No quinto episódio da série de Tata Amaral, um giro pela década de 1970 mostra que ela não foi apenas o reinado da predominante pornochanchada. No período, muitas mulheres embarcaram em propostas ousadas na videoarte e se arriscaram em obras bastante autorais.
Numa época em que o vídeo era uma novidade técnica, muitas artistas plásticas se valeram do novo meio para experimentações de linguagem. Foi o caso de Analivia Cordeiro, Sonia Andrade - entrevistada no filme -, Ana Bella Geiger, Regina Vater e Lygia Pape e tantas outras pioneiras, que não raro usaram sua própria imagem, seus próprios corpos como instrumento.

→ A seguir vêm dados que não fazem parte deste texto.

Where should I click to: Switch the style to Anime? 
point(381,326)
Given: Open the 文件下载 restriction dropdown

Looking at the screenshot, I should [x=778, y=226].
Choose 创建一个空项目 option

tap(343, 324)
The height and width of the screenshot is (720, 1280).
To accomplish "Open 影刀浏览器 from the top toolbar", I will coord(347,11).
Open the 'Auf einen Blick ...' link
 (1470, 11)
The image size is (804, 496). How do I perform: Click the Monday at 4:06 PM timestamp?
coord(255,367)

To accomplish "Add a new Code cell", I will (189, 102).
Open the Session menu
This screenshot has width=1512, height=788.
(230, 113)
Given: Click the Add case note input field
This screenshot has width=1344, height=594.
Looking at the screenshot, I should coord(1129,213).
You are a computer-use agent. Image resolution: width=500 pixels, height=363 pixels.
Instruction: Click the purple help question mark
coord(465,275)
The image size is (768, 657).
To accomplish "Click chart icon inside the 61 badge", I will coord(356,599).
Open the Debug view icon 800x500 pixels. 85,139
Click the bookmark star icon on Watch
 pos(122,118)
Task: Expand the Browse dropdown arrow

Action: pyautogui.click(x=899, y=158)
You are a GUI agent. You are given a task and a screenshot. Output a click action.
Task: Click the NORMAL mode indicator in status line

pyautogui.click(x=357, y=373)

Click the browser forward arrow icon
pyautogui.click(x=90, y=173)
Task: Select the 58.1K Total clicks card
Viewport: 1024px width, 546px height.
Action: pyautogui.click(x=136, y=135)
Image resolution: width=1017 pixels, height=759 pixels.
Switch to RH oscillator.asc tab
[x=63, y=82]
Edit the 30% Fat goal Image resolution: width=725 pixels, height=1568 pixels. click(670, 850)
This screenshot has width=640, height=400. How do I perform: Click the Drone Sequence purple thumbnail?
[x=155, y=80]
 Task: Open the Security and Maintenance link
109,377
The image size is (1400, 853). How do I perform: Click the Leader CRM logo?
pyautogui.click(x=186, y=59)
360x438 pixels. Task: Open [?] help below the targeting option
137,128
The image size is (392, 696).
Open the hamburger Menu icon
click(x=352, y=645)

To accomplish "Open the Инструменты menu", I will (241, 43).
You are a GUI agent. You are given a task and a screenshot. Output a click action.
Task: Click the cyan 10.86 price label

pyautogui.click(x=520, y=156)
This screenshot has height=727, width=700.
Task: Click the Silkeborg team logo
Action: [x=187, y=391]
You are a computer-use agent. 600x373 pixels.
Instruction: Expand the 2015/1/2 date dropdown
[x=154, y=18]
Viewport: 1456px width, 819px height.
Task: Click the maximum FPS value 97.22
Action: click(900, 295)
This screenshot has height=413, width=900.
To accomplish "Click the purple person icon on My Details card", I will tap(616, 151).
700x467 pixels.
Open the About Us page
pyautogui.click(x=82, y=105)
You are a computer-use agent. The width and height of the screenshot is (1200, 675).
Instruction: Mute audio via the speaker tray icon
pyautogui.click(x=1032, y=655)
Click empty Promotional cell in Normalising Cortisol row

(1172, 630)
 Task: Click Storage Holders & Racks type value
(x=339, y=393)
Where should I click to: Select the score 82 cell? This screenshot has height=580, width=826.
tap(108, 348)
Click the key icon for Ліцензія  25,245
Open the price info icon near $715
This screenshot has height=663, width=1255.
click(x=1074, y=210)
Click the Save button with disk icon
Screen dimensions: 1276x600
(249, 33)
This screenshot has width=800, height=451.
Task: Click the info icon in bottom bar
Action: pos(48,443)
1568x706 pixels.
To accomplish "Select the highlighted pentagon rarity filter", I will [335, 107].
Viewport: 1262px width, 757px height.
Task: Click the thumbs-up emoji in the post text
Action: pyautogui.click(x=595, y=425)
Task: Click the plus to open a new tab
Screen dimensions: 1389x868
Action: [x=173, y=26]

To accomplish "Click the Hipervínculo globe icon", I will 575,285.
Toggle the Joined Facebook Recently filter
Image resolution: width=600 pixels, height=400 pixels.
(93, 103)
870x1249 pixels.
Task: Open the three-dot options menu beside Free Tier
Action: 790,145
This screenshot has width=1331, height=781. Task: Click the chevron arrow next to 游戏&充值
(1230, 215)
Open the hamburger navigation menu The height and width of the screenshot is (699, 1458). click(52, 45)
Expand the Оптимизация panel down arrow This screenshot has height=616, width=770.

Enquanto isso, outras mulheres deixavam sua marca autoral de outra forma, caso da atriz Helena Ignez que, juntamente com o marido, Rogério Sganzerla, e o colega Julio Bressane, foi roteirista e produtora de vários filmes da Belair - sem, na época, se preocupar em pedir créditos de suas múltiplas funções. É importante lembrar que Helena participou da criação e interpretação de alguns dos títulos mais marcantes da época, caso de A mulher de todos, O bandido da luz vermelha e Uma família do barulho.
Outra diretora autoral do período foi Letícia Parente, que assinou Marca Registrada (1975), uma resposta a essa super-exposição e fragmentação do corpo feminino que a pornochanchada promovia massivamente.
Porém, mesmo a pornochanchada foi um gênero visitado por mulheres, como foi o caso de Rosângela Maldonado. Produtora da Panorama Filmes, ela codirigiu, com José Mojica Marins, A mulher que põe a pomba no ar e A deusa de mármore, este último, um título com um toque de terror.